• **AIM OF THE TASK**
From the first line to the last, please write out the data exactly.

• **WORKING DATA**

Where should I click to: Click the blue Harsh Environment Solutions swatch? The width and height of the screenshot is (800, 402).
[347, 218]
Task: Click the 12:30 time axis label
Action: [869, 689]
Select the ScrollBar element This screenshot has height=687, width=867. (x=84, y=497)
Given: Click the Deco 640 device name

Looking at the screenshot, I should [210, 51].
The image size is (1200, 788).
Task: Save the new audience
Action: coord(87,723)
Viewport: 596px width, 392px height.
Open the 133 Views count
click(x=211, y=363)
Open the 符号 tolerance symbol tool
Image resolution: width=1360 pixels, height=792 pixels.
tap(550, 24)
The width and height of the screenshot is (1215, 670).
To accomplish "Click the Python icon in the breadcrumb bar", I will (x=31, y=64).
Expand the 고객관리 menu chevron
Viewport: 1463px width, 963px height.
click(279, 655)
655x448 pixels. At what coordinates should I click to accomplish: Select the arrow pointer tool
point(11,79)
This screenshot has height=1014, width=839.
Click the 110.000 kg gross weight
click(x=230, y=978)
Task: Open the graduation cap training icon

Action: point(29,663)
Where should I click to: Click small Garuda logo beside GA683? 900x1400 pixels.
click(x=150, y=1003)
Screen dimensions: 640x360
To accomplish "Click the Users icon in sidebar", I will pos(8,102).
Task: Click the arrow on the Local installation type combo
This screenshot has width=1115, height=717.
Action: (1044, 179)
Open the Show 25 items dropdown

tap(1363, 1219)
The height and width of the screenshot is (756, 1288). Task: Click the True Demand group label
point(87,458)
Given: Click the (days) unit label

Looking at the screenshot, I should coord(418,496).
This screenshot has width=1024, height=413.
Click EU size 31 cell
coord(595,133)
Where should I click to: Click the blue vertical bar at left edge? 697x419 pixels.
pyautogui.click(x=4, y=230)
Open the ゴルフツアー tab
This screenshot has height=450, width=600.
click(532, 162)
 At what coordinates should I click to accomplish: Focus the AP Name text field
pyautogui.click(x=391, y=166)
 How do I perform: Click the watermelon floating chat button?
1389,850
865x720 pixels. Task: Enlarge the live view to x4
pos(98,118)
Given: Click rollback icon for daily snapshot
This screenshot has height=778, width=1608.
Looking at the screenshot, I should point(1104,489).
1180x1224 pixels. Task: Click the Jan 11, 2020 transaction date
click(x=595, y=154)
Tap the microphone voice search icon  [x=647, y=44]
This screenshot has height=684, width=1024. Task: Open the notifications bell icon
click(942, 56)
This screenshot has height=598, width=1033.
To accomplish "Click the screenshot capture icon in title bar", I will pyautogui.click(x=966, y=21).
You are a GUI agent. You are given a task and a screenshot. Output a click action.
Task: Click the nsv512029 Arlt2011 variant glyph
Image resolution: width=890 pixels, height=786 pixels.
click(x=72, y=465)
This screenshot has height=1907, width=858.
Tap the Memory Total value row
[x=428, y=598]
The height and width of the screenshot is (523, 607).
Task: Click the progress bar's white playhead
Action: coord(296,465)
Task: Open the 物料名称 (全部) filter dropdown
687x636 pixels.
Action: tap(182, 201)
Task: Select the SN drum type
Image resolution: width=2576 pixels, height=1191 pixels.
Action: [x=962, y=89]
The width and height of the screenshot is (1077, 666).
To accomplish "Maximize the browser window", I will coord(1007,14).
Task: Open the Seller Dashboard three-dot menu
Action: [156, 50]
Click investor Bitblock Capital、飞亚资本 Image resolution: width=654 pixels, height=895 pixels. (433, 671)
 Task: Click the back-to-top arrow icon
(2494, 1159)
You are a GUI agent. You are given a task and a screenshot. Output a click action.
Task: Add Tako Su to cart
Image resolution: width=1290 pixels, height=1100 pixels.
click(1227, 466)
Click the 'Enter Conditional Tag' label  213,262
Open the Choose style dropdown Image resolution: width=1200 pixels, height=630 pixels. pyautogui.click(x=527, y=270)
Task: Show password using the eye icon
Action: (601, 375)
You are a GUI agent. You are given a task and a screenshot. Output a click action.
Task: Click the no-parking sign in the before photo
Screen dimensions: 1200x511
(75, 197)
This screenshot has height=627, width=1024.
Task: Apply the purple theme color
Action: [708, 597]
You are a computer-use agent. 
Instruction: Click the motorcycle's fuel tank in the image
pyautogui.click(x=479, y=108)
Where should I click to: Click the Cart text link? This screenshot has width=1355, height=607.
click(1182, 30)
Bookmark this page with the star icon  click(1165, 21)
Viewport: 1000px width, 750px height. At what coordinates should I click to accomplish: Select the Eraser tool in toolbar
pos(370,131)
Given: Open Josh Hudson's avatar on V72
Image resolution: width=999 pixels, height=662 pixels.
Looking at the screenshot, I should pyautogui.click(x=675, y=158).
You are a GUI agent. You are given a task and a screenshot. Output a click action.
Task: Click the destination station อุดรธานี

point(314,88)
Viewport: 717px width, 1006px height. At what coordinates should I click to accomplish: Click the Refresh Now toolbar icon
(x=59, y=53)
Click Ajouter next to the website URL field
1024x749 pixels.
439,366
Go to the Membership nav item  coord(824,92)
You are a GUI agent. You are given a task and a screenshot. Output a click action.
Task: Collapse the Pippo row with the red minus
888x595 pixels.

• **FINISHED EXERCISE**
Where should I click to: Click the blue Harsh Environment Solutions swatch? The width and height of the screenshot is (800, 402).
[347, 218]
Task: Click the 12:30 time axis label
Action: [869, 689]
Select the ScrollBar element This screenshot has height=687, width=867. (x=84, y=497)
Given: Click the Deco 640 device name

Looking at the screenshot, I should [210, 51].
The image size is (1200, 788).
Task: Save the new audience
Action: coord(87,723)
Viewport: 596px width, 392px height.
Open the 133 Views count
click(x=211, y=363)
Open the 符号 tolerance symbol tool
Image resolution: width=1360 pixels, height=792 pixels.
tap(550, 24)
The width and height of the screenshot is (1215, 670).
To accomplish "Click the Python icon in the breadcrumb bar", I will (x=31, y=64).
Expand the 고객관리 menu chevron
Viewport: 1463px width, 963px height.
click(279, 655)
655x448 pixels. At what coordinates should I click to accomplish: Select the arrow pointer tool
point(11,79)
This screenshot has height=1014, width=839.
Click the 110.000 kg gross weight
click(x=230, y=978)
Task: Open the graduation cap training icon

Action: point(29,663)
Where should I click to: Click small Garuda logo beside GA683? 900x1400 pixels.
click(x=150, y=1003)
Screen dimensions: 640x360
To accomplish "Click the Users icon in sidebar", I will pos(8,102).
Task: Click the arrow on the Local installation type combo
This screenshot has width=1115, height=717.
Action: (1044, 179)
Open the Show 25 items dropdown

tap(1363, 1219)
The height and width of the screenshot is (756, 1288). Task: Click the True Demand group label
point(87,458)
Given: Click the (days) unit label

Looking at the screenshot, I should coord(418,496).
This screenshot has width=1024, height=413.
Click EU size 31 cell
coord(595,133)
Where should I click to: Click the blue vertical bar at left edge? 697x419 pixels.
pyautogui.click(x=4, y=230)
Open the ゴルフツアー tab
This screenshot has height=450, width=600.
click(532, 162)
 At what coordinates should I click to accomplish: Focus the AP Name text field
pyautogui.click(x=391, y=166)
 How do I perform: Click the watermelon floating chat button?
1389,850
865x720 pixels. Task: Enlarge the live view to x4
pos(98,118)
Given: Click rollback icon for daily snapshot
This screenshot has height=778, width=1608.
Looking at the screenshot, I should point(1104,489).
1180x1224 pixels. Task: Click the Jan 11, 2020 transaction date
click(x=595, y=154)
Tap the microphone voice search icon  [x=647, y=44]
This screenshot has height=684, width=1024. Task: Open the notifications bell icon
click(942, 56)
This screenshot has height=598, width=1033.
To accomplish "Click the screenshot capture icon in title bar", I will pyautogui.click(x=966, y=21).
You are a GUI agent. You are given a task and a screenshot. Output a click action.
Task: Click the nsv512029 Arlt2011 variant glyph
Image resolution: width=890 pixels, height=786 pixels.
click(x=72, y=465)
This screenshot has height=1907, width=858.
Tap the Memory Total value row
[x=428, y=598]
The height and width of the screenshot is (523, 607).
Task: Click the progress bar's white playhead
Action: coord(296,465)
Task: Open the 物料名称 (全部) filter dropdown
687x636 pixels.
Action: tap(182, 201)
Task: Select the SN drum type
Image resolution: width=2576 pixels, height=1191 pixels.
Action: [x=962, y=89]
The width and height of the screenshot is (1077, 666).
To accomplish "Maximize the browser window", I will coord(1007,14).
Task: Open the Seller Dashboard three-dot menu
Action: [156, 50]
Click investor Bitblock Capital、飞亚资本 Image resolution: width=654 pixels, height=895 pixels. (433, 671)
 Task: Click the back-to-top arrow icon
(2494, 1159)
You are a GUI agent. You are given a task and a screenshot. Output a click action.
Task: Add Tako Su to cart
Image resolution: width=1290 pixels, height=1100 pixels.
click(1227, 466)
Click the 'Enter Conditional Tag' label  213,262
Open the Choose style dropdown Image resolution: width=1200 pixels, height=630 pixels. pyautogui.click(x=527, y=270)
Task: Show password using the eye icon
Action: (601, 375)
You are a GUI agent. You are given a task and a screenshot. Output a click action.
Task: Click the no-parking sign in the before photo
Screen dimensions: 1200x511
(75, 197)
This screenshot has height=627, width=1024.
Task: Apply the purple theme color
Action: [708, 597]
You are a computer-use agent. 
Instruction: Click the motorcycle's fuel tank in the image
pyautogui.click(x=479, y=108)
Where should I click to: Click the Cart text link? This screenshot has width=1355, height=607.
click(1182, 30)
Bookmark this page with the star icon  click(1165, 21)
Viewport: 1000px width, 750px height. At what coordinates should I click to accomplish: Select the Eraser tool in toolbar
pos(370,131)
Given: Open Josh Hudson's avatar on V72
Image resolution: width=999 pixels, height=662 pixels.
Looking at the screenshot, I should pyautogui.click(x=675, y=158).
You are a GUI agent. You are given a task and a screenshot. Output a click action.
Task: Click the destination station อุดรธานี

point(314,88)
Viewport: 717px width, 1006px height. At what coordinates should I click to accomplish: Click the Refresh Now toolbar icon
(x=59, y=53)
Click Ajouter next to the website URL field
1024x749 pixels.
439,366
Go to the Membership nav item  coord(824,92)
You are a GUI agent. You are given a task and a screenshot. Output a click action.
Task: Collapse the Pippo row with the red minus
888x595 pixels.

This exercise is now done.